* _TASK OBJECTIVE_: Show every line of the records that contains the word "pixels", copying each line in full.

··· RECORDS SHOWN ···

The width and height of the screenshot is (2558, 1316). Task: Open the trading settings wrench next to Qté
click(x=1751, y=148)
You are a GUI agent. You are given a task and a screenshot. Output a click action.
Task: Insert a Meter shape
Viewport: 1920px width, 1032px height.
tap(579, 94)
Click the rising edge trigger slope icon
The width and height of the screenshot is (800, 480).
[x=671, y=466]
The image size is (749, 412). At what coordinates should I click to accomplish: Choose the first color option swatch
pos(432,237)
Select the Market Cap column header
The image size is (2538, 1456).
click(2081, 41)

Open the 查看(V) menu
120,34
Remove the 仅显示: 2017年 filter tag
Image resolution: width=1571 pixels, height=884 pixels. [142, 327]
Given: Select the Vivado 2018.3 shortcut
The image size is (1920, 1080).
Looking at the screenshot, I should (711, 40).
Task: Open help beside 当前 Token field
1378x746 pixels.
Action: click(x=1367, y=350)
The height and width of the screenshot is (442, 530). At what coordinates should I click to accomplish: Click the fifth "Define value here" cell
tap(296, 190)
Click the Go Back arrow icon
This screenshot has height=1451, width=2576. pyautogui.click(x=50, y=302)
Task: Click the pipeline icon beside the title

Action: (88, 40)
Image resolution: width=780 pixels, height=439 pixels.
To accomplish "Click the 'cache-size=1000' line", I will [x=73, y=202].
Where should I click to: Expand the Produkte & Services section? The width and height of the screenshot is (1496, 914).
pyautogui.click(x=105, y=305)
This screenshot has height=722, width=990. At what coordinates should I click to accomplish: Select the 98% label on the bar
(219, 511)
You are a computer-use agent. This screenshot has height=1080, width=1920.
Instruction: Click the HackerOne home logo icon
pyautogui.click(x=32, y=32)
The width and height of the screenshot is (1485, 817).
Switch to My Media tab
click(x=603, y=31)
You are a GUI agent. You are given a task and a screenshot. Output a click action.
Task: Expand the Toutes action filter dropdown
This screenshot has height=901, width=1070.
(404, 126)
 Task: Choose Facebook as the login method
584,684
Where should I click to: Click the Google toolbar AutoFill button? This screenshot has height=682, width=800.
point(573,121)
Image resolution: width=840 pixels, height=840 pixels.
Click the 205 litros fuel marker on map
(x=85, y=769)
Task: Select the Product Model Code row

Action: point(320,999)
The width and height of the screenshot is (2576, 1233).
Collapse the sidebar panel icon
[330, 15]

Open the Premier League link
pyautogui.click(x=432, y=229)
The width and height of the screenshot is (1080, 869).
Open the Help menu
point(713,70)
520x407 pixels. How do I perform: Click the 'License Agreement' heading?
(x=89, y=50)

···

* _COMPLETE RESPONSE_:
Image resolution: width=1571 pixels, height=884 pixels. [142, 327]
1378x746 pixels.
Image resolution: width=780 pixels, height=439 pixels.
Image resolution: width=840 pixels, height=840 pixels.
520x407 pixels. How do I perform: Click the 'License Agreement' heading?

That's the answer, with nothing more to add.